- _Given request A_:
Please change "Rules tab" to "Filters tab" in the records in the stretch from "You are a GUI" through "click(640, 320)", leaving everything else unchanged. Omit the pictures from your answer.

Closed fancyge closed 3 years ago

fancyge commented 3 years ago

By the way, do you have an idea what score (-y) I should feed to rextract for filtering centrifuge results? I have 150bp fastq files from illumina sequencing.

My recommendation is to avoid too low minscore (-y flag also) values to filter sequences with low scores. Also, if you have control sequences, you may want to lower ctrlminscore (-z flag also) to have more sequences in the controls and thus more sequences removed after the robust control removal algorithm. So, --minscore 35 and --ctrlminscore 25 could be good values to start with.

Originally posted by @khyox in https://github.com/khyox/recentrifuge/issues/30#issuecomment-801449476

fancyge commented 3 years ago

Thanks a lot! I just open this new issue since it's another question.

I am thinking of setting a score for certain reliability and I'm looking at parameter -y/--minscore in rextract. At first I thought this is to filter assignment based on the scores as shown in the 4th column (with header "score") in the centrifuge result. However, it seems not. Can you please tell me what is this -y/--minscore? How is the quality control working here in rextract? I also want to ask about if you know this 4th column (with header "score") in the centrifuge result. Shall I filter the bad assignment with low scores from centrifuge result first or I can just use rextract in one go? Thank you.

khyox commented 3 years ago

Thanks for opening a new issue for this.

The nature of the downstream analysis of Recentrifuge tools requires that the taxonomic classifier provides at least one score per read. In the case of Centrifuge, both recentrifuge and rextract use the score column that you mention. The default scoring option for Centrifuge converts that score to SHEL (Single Hit Equivalent Length), which is an intuitive scoring system used by the classifier LMAT. You have more details and also other available scoring schemes for Recentrifuge when parsing Centrifuge outputs in the wiki.

- _Records provided_:
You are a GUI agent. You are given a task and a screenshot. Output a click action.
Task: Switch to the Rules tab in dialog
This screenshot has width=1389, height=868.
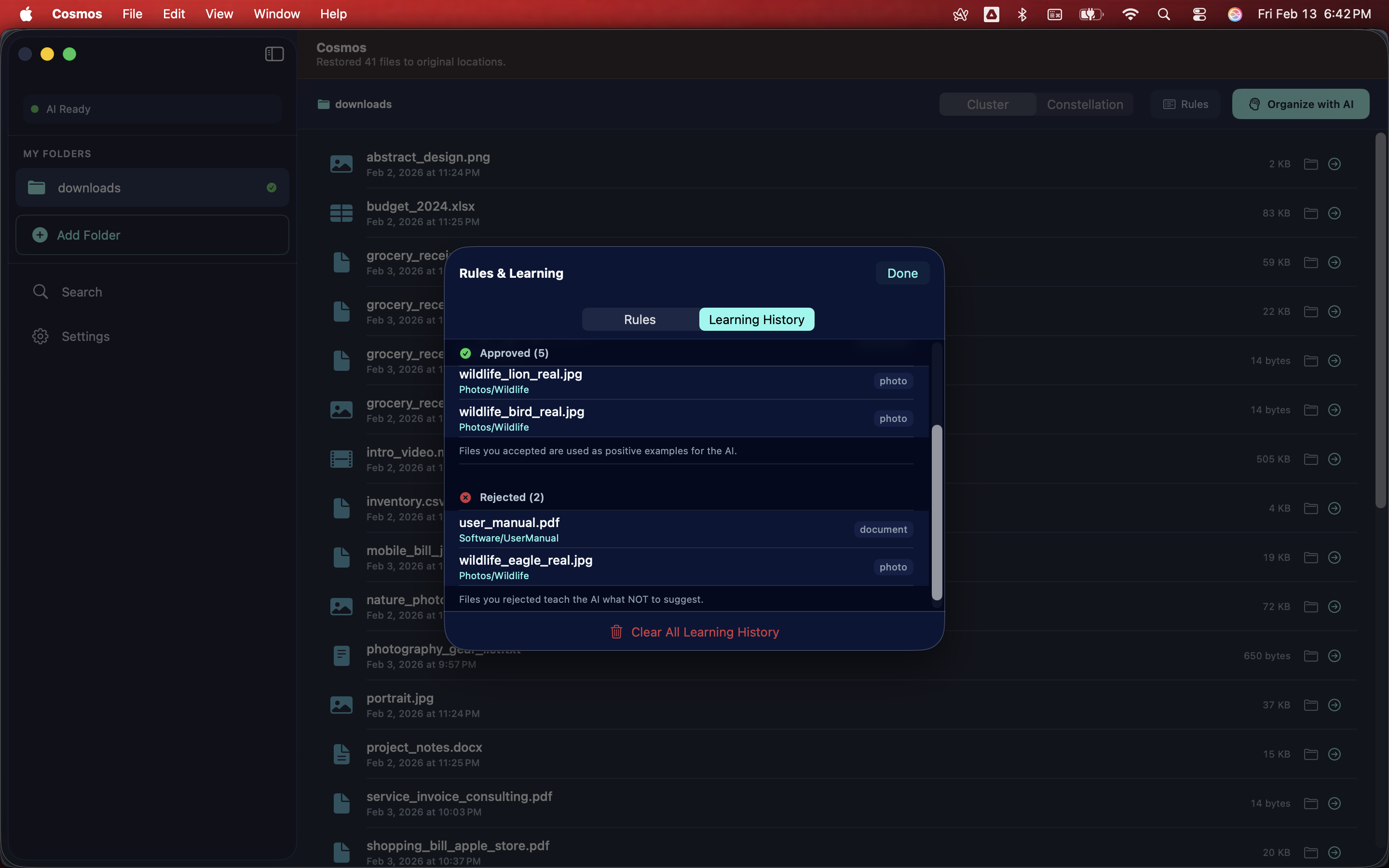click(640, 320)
---
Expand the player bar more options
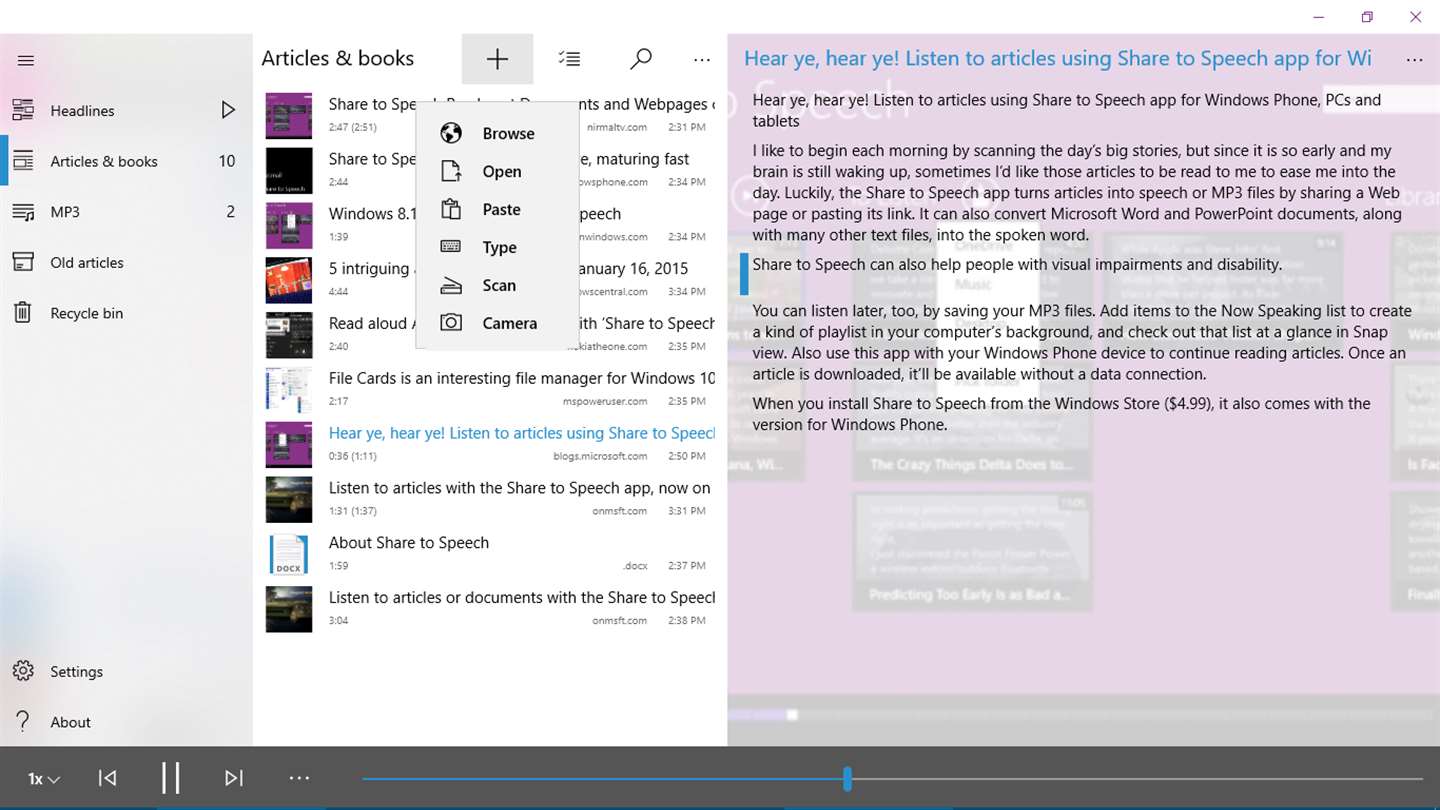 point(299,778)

- _Given request B_:
Repeat word for word the stretch of the Recentrifuge issue thread from "Originally posted by" through "go? Thank you.".

- _Complete answer A_:
You are a GUI agent. You are given a task and a screenshot. Output a click action.
Task: Switch to the Filters tab in dialog
This screenshot has width=1389, height=868.
click(640, 320)

- _Complete answer B_:
Originally posted by @khyox in https://github.com/khyox/recentrifuge/issues/30#issuecomment-801449476

fancyge commented 3 years ago

Thanks a lot! I just open this new issue since it's another question.

I am thinking of setting a score for certain reliability and I'm looking at parameter -y/--minscore in rextract. At first I thought this is to filter assignment based on the scores as shown in the 4th column (with header "score") in the centrifuge result. However, it seems not. Can you please tell me what is this -y/--minscore? How is the quality control working here in rextract? I also want to ask about if you know this 4th column (with header "score") in the centrifuge result. Shall I filter the bad assignment with low scores from centrifuge result first or I can just use rextract in one go? Thank you.